▶ _PROBLEM_:
Return all the entries. Match them word for word.
--------
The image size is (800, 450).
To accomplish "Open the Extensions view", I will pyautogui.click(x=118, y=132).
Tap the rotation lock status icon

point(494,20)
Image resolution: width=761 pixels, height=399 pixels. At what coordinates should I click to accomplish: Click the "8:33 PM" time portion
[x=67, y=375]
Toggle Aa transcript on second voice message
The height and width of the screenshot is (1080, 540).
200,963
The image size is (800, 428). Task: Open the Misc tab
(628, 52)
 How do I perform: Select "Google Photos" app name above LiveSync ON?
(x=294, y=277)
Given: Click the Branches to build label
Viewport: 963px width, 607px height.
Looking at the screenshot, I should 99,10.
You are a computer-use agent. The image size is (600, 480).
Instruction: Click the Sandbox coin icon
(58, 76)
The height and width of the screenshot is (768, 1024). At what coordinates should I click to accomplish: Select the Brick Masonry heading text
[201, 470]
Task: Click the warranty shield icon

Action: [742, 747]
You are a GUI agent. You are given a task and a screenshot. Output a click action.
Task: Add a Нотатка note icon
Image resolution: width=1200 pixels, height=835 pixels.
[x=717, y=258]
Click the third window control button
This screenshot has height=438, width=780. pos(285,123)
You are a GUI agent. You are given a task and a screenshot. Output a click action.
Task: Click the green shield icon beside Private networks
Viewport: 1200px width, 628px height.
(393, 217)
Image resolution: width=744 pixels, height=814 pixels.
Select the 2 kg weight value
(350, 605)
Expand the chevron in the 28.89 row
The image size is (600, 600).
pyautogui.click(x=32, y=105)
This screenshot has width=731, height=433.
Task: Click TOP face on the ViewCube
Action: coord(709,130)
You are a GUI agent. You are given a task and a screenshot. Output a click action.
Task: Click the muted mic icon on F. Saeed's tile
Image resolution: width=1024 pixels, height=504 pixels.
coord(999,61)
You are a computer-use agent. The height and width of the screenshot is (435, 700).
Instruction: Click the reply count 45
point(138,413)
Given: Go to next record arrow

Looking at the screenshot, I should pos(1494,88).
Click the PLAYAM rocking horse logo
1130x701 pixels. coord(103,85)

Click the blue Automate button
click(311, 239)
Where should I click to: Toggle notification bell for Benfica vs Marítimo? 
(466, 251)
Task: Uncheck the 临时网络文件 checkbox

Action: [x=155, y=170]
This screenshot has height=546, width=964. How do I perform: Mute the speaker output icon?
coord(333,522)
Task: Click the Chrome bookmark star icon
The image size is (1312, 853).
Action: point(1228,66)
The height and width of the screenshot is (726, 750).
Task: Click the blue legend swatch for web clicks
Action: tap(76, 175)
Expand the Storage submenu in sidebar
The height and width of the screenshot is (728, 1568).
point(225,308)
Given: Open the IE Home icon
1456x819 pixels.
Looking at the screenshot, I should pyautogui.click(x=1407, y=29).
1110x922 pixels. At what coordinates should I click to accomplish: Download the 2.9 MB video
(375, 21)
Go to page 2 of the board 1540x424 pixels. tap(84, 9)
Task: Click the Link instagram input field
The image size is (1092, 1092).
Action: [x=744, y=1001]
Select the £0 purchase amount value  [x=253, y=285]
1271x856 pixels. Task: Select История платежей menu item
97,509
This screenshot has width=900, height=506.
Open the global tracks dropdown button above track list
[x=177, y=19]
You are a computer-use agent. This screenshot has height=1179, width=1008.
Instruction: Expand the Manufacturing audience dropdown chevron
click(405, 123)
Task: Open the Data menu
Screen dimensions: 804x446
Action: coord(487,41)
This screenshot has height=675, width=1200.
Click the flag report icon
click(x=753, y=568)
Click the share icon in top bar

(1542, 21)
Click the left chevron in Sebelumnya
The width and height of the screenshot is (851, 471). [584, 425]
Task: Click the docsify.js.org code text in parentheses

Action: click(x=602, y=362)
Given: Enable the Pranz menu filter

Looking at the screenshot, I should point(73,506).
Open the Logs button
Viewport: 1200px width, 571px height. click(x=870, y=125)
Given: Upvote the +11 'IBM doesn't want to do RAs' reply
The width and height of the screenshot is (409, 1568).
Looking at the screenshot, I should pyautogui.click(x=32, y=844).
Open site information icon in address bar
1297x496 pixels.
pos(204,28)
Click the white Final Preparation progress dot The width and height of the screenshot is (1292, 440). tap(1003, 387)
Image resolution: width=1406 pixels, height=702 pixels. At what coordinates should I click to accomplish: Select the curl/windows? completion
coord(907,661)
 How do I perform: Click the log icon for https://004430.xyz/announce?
--------
▶ _RESULT OF THIS EXERCISE_:
The image size is (800, 450).
To accomplish "Open the Extensions view", I will pyautogui.click(x=118, y=132).
Tap the rotation lock status icon

point(494,20)
Image resolution: width=761 pixels, height=399 pixels. At what coordinates should I click to accomplish: Click the "8:33 PM" time portion
[x=67, y=375]
Toggle Aa transcript on second voice message
The height and width of the screenshot is (1080, 540).
200,963
The image size is (800, 428). Task: Open the Misc tab
(628, 52)
 How do I perform: Select "Google Photos" app name above LiveSync ON?
(x=294, y=277)
Given: Click the Branches to build label
Viewport: 963px width, 607px height.
Looking at the screenshot, I should 99,10.
You are a computer-use agent. The image size is (600, 480).
Instruction: Click the Sandbox coin icon
(58, 76)
The height and width of the screenshot is (768, 1024). At what coordinates should I click to accomplish: Select the Brick Masonry heading text
[201, 470]
Task: Click the warranty shield icon

Action: [742, 747]
You are a GUI agent. You are given a task and a screenshot. Output a click action.
Task: Add a Нотатка note icon
Image resolution: width=1200 pixels, height=835 pixels.
[x=717, y=258]
Click the third window control button
This screenshot has height=438, width=780. pos(285,123)
You are a GUI agent. You are given a task and a screenshot. Output a click action.
Task: Click the green shield icon beside Private networks
Viewport: 1200px width, 628px height.
(393, 217)
Image resolution: width=744 pixels, height=814 pixels.
Select the 2 kg weight value
(350, 605)
Expand the chevron in the 28.89 row
The image size is (600, 600).
pyautogui.click(x=32, y=105)
This screenshot has width=731, height=433.
Task: Click TOP face on the ViewCube
Action: coord(709,130)
You are a GUI agent. You are given a task and a screenshot. Output a click action.
Task: Click the muted mic icon on F. Saeed's tile
Image resolution: width=1024 pixels, height=504 pixels.
coord(999,61)
You are a computer-use agent. The height and width of the screenshot is (435, 700).
Instruction: Click the reply count 45
point(138,413)
Given: Go to next record arrow

Looking at the screenshot, I should pos(1494,88).
Click the PLAYAM rocking horse logo
1130x701 pixels. coord(103,85)

Click the blue Automate button
click(311, 239)
Where should I click to: Toggle notification bell for Benfica vs Marítimo? 
(466, 251)
Task: Uncheck the 临时网络文件 checkbox

Action: [x=155, y=170]
This screenshot has height=546, width=964. How do I perform: Mute the speaker output icon?
coord(333,522)
Task: Click the Chrome bookmark star icon
The image size is (1312, 853).
Action: point(1228,66)
The height and width of the screenshot is (726, 750).
Task: Click the blue legend swatch for web clicks
Action: tap(76, 175)
Expand the Storage submenu in sidebar
The height and width of the screenshot is (728, 1568).
point(225,308)
Given: Open the IE Home icon
1456x819 pixels.
Looking at the screenshot, I should pyautogui.click(x=1407, y=29).
1110x922 pixels. At what coordinates should I click to accomplish: Download the 2.9 MB video
(375, 21)
Go to page 2 of the board 1540x424 pixels. tap(84, 9)
Task: Click the Link instagram input field
The image size is (1092, 1092).
Action: [x=744, y=1001]
Select the £0 purchase amount value  [x=253, y=285]
1271x856 pixels. Task: Select История платежей menu item
97,509
This screenshot has width=900, height=506.
Open the global tracks dropdown button above track list
[x=177, y=19]
You are a computer-use agent. This screenshot has height=1179, width=1008.
Instruction: Expand the Manufacturing audience dropdown chevron
click(405, 123)
Task: Open the Data menu
Screen dimensions: 804x446
Action: coord(487,41)
This screenshot has height=675, width=1200.
Click the flag report icon
click(x=753, y=568)
Click the share icon in top bar

(1542, 21)
Click the left chevron in Sebelumnya
The width and height of the screenshot is (851, 471). [584, 425]
Task: Click the docsify.js.org code text in parentheses

Action: click(x=602, y=362)
Given: Enable the Pranz menu filter

Looking at the screenshot, I should point(73,506).
Open the Logs button
Viewport: 1200px width, 571px height. click(x=870, y=125)
Given: Upvote the +11 'IBM doesn't want to do RAs' reply
The width and height of the screenshot is (409, 1568).
Looking at the screenshot, I should pyautogui.click(x=32, y=844).
Open site information icon in address bar
1297x496 pixels.
pos(204,28)
Click the white Final Preparation progress dot The width and height of the screenshot is (1292, 440). tap(1003, 387)
Image resolution: width=1406 pixels, height=702 pixels. At what coordinates should I click to accomplish: Select the curl/windows? completion
coord(907,661)
 How do I perform: Click the log icon for https://004430.xyz/announce?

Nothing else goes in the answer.